The Media Research Center’s Nicholas Fondacaro huffs in a Sept. 25 post:
Hurricane Maria hit the U.S. island territory of Puerto Rico last Wednesday and since then, there has been an ever-worsening humanitarian crisis. Most of the island was still without power, supplies slow to arrive, and the threat of a failing dam as of Monday. Despite the terrible news coming from the island, the Big Three Networks (ABC, CBS, and NBC) have dedicated far more time since Sunday to President Trump’s spat with protesting athletes than to the Puerto Rican people fighting to stay alive.
Between September 24 and September 25, the Big Three Networks spent a total of 92 minutes and 33 seconds of airtime hyperventilating about Trump’s feud with various sports athletes. Compared to the 25 minutes and 45 seconds of total airtime between the three for Puerto Rico, over those two days. That means the networks spent 3.6 times more airtime on Trump’s Twitter war than the humanitarian crisis.
Again, the MRC has chosen to focus only on TV networks with a limited amount of news space, completely and deliberately ignoring the cable news channels (after all, that ratio probably occurred at its beloved Fox News as well).
The big problem here, though, is the utterly hypocritical nature of the criticism. Because you know who else prioritized Trump’s NFL spat over the crisis in Puerto Rico? The MRC.
At the same time Fondacaro’s post went live, the front page of the MRC’s “news” division, CNSNews.com, contained 13 stories, columns and blog post and Trump’s NFL spat, seven of which were at the top of the page — with the lead story being MRC chief Brent Bozell’s own NFL-bashing rant (as shown above).
At the same time, there were no stories on its front page — none — about Puerto Rico.
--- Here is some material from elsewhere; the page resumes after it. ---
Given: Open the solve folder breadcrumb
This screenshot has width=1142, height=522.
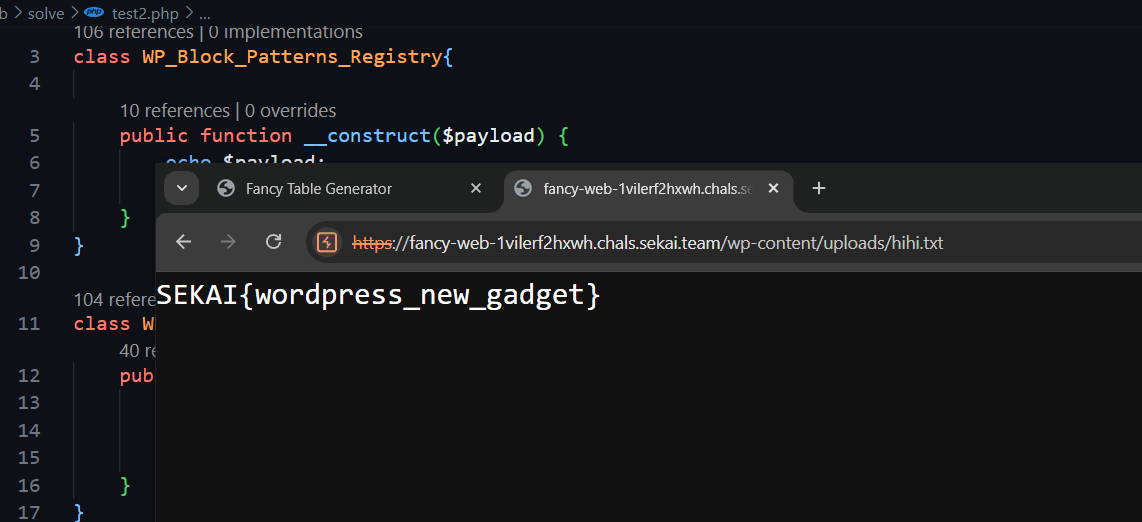Looking at the screenshot, I should click(x=45, y=14).
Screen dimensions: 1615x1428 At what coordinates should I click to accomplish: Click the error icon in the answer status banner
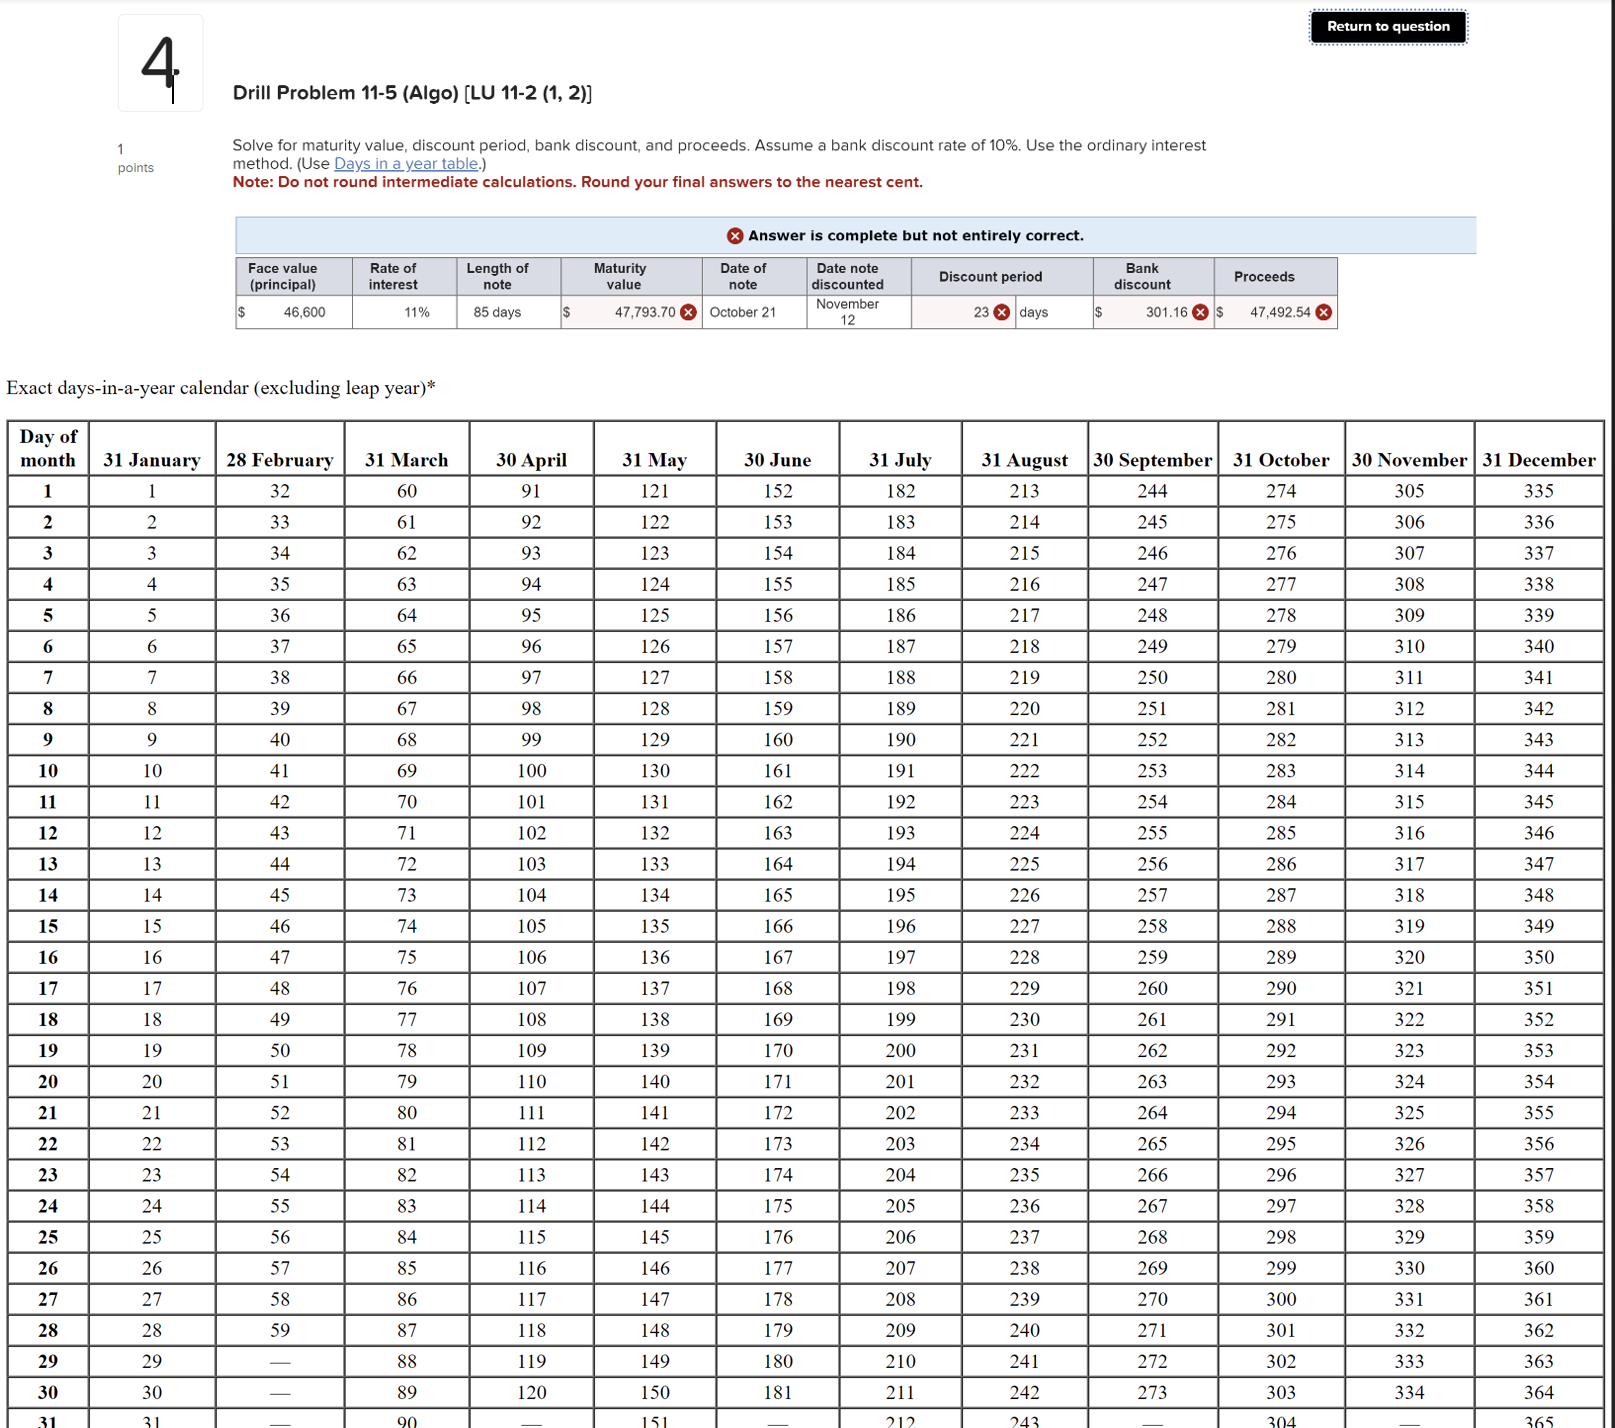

Indeed, the first article about Puerto Rico at CNS wasn’t posted until a day after the MRC’s so-called study was issued — and it was a column from the Heritage Foundation whining that “American workers and businesses will not be able to play a major role in the reconstruction unless President Donald Trump overrules the Department of Homeland Security and issues an extensive waiver from the commerce-killing Jones Act.” That was followed an hour later by a stenography piece by Melanie Arter in which Trump declares that the recovery efforts in Puerto Rico are going well.
Neither article offered anything more than a glancing mention of the growing humanitarian crisis in the country.
The MRC is criticizing the media for doing the exact same thing its own “news” outlet is doing. That’s the height of hypocrisy.